(A run of lines)
________________

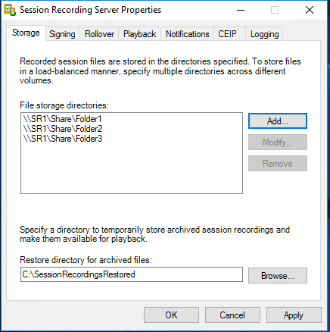The height and width of the screenshot is (332, 330).
Task: Open the Rollover tab
Action: [99, 34]
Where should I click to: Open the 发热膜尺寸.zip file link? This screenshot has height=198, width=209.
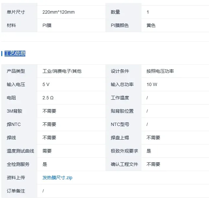[x=58, y=178]
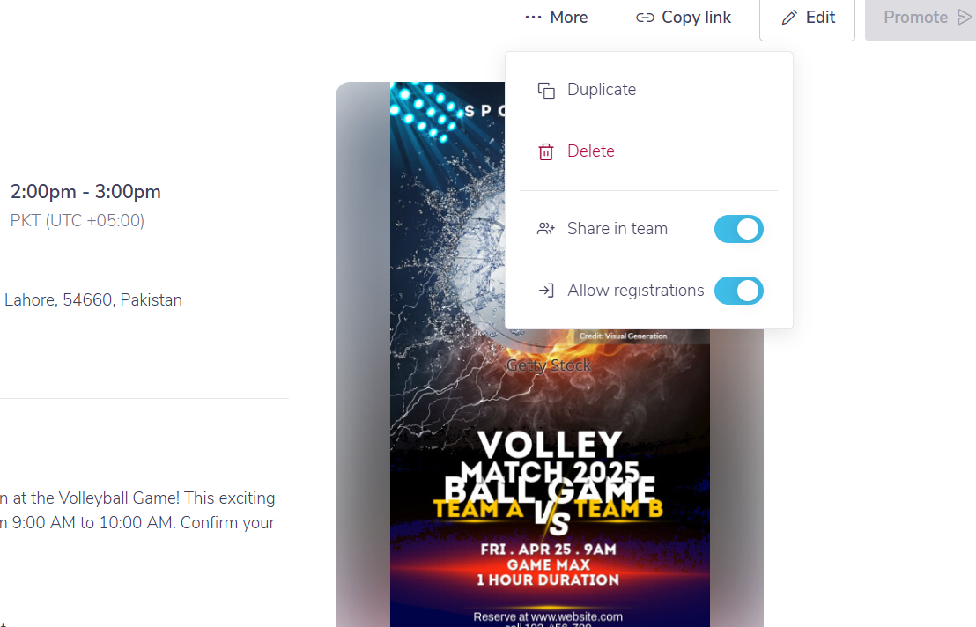Click the 2:00pm - 3:00pm event time
976x627 pixels.
(86, 192)
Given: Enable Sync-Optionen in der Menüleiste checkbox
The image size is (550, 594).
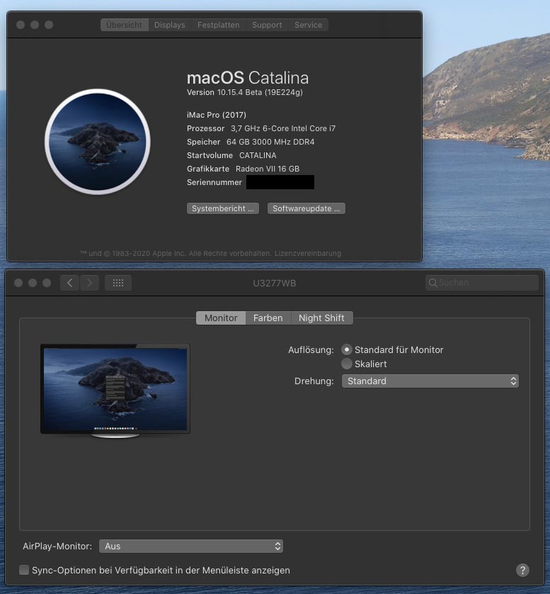Looking at the screenshot, I should (x=24, y=570).
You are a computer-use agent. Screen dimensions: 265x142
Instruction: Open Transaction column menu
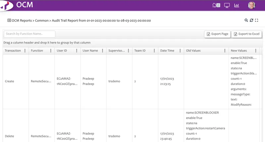[x=25, y=51]
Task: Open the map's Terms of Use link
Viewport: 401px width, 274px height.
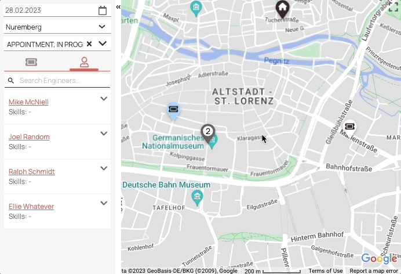Action: [x=326, y=271]
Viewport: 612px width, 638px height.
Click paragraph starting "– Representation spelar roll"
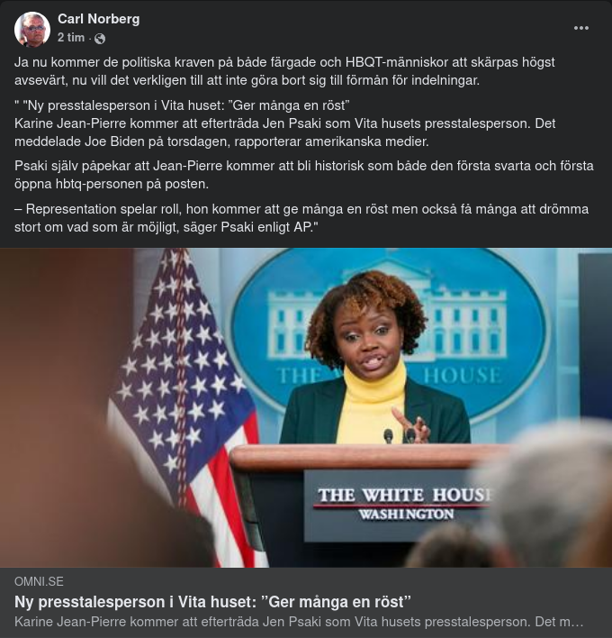tap(302, 218)
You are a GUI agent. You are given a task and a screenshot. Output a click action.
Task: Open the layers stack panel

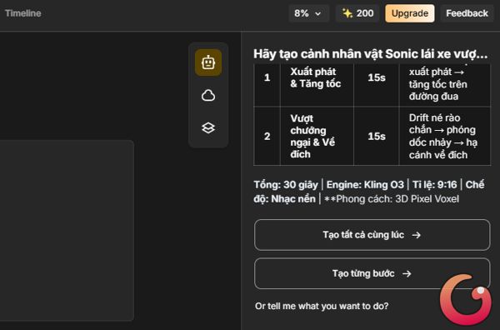208,128
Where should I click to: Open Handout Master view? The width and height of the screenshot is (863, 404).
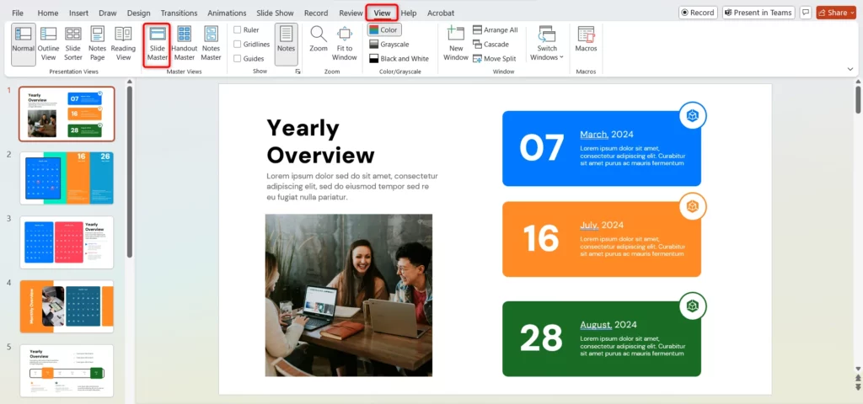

________________

Retype every one of the lines above word for word, omitting the pictures.

* _Written solution_
The height and width of the screenshot is (332, 330).
Task: Open the Rollover tab
Action: [99, 34]
Where should I click to: Open the 发热膜尺寸.zip file link? This screenshot has height=198, width=209.
[x=58, y=178]
Click the 2:00pm - 3:00pm event time
976x627 pixels.
(86, 192)
Given: Enable Sync-Optionen in der Menüleiste checkbox
The image size is (550, 594).
Looking at the screenshot, I should (x=24, y=570).
You are a computer-use agent. Screen dimensions: 265x142
Instruction: Open Transaction column menu
[x=25, y=51]
Task: Open the map's Terms of Use link
Viewport: 401px width, 274px height.
Action: [x=326, y=271]
Viewport: 612px width, 638px height.
Click paragraph starting "– Representation spelar roll"
tap(302, 218)
You are a GUI agent. You are given a task and a screenshot. Output a click action.
Task: Open the layers stack panel

208,128
Where should I click to: Open Handout Master view? The width and height of the screenshot is (863, 404).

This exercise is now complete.